Cognitive Therapy (CT) has been rated by the CEBC in the area of Depression Treatment (Adult). CT is a form of psychotherapy proven in numerous clinical trials to be effective for a wide variety of disorders. The therapist and client work together as a team to identify and solve problems. Therapists help clients to overcome their difficulties by changing their thinking, behavior, and emotional responses. CT and Cognitive Behavioral Therapy are often used interchangeably. There are, however, numerous subsets of CBT that are narrower in scope than CT: e.g., problem-solving therapy, stress-inoculation therapy, motivational interviewing, dialectical behavior therapy, behavioral modification, exposure and response prevention, etc. Cognitive therapy uses techniques from all these subsets at times, within a cognitive framework. CT was developed by the Academy of Cognitive Therapy’s president, Aaron T. Beck, MD, in the early 1960s.
Through the play therapy process children create play that resembles the emotional experiences they are struggling with internally. These experiences usually cannot be expressed verbally. Children will select special toys to include in their play and use those toys to recreate issues that represent emotional conflicts that are important to the child. Beginning with this expression, the child’s play evolves until the child gains a sense of understanding and comfort over this situation. Research supports the effectiveness of play therapy with children experiencing: PTSD, behavioral issues, depression, impulsivity, self-esteem issues, academic difficulties, parent-child relationship struggles, social issues, anxiety, loss, divorce/separation, abuse and more… * Copyright 1998 Byron or Carol Norton
The formal definition of Animal Assisted Therapy: “AAT is a goal-directed intervention in which an animal that meets specific criteria is an integral part of the treatment process. AAT is directed and/or delivered by a health/human service professional with specialized expertise, and within the scope of practice of his/her profession.

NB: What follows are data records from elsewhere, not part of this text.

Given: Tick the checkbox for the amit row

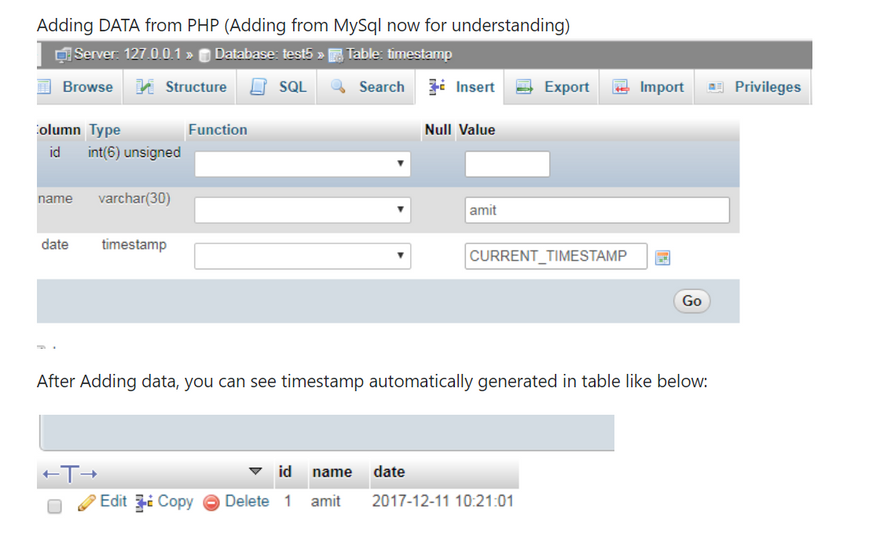Looking at the screenshot, I should 55,506.
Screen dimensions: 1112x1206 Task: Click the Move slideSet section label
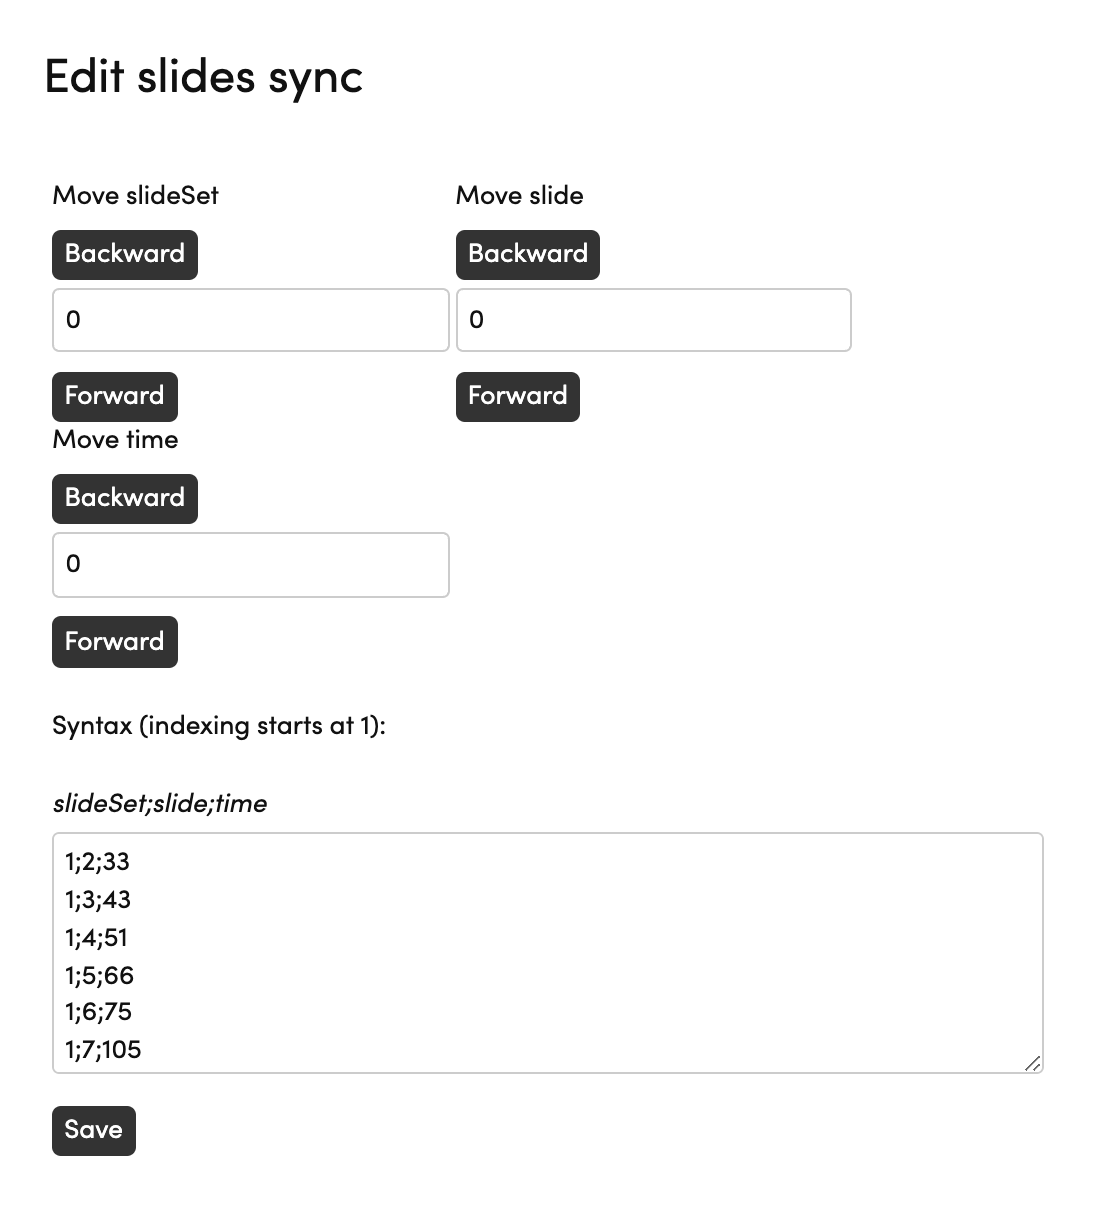(136, 195)
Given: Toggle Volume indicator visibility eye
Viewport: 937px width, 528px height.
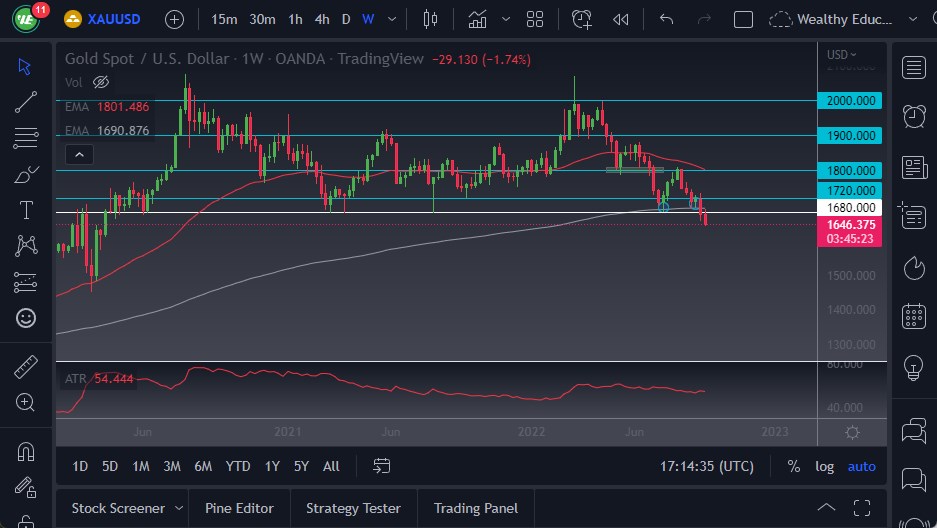Looking at the screenshot, I should 100,82.

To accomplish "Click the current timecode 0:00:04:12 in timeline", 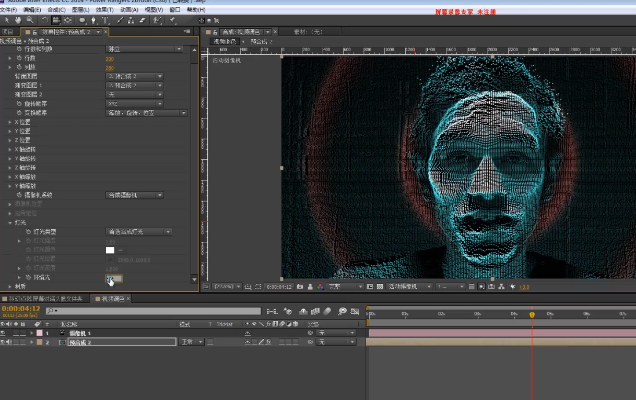I will coord(20,310).
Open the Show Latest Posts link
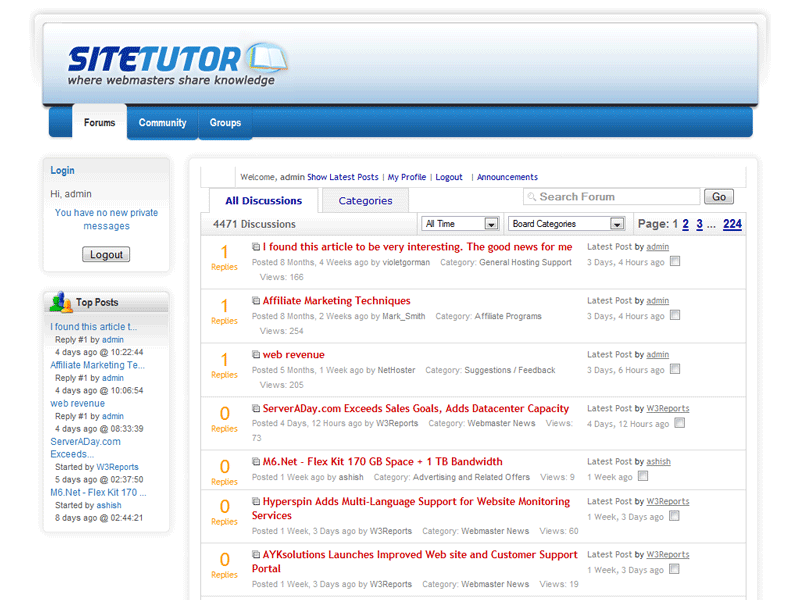800x600 pixels. (x=342, y=177)
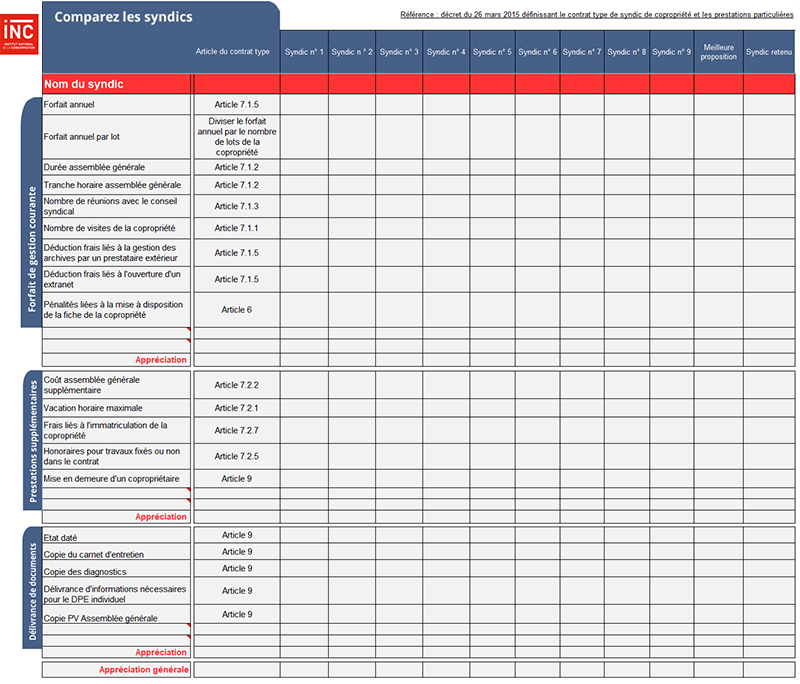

AAT is designed to promote improvement in human physical, social, emotional, and/or cognitive functioning [cognitive functioning refers to thinking and intellectual skills]. AAT is provided in a variety of settings and may be group or individual in nature. This process is documented and evaluated.” (From Standards of Practice for Animal-Assisted Activities and Therapy)
AAT is used in counseling to assist with meeting the following goals:
Improvement in Mental Health.
Increase attention skills (i.e. paying attention, staying on task)
Develop leisure/recreation skills.
Improve willingness to be involved in a group activity.